[What the task requires]: Could all of the entries be written out exactly, with any pictures omitted?
......
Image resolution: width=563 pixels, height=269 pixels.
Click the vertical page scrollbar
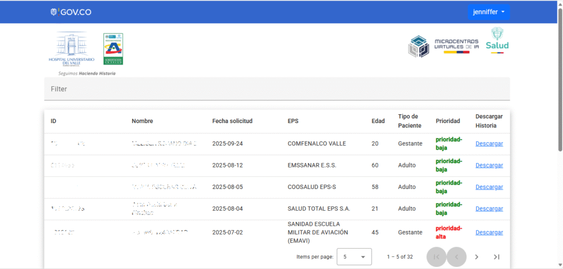point(560,77)
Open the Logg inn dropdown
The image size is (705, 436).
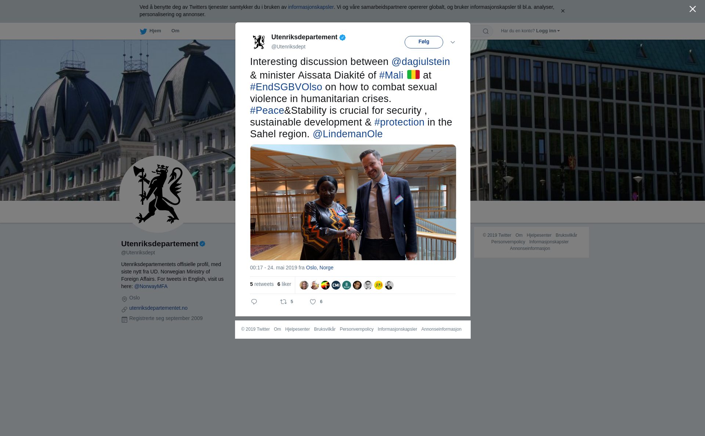tap(548, 31)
......
[Your response]:
Image resolution: width=563 pixels, height=269 pixels.
Click the vertical page scrollbar
point(560,77)
Open the Logg inn dropdown
The image size is (705, 436).
tap(548, 31)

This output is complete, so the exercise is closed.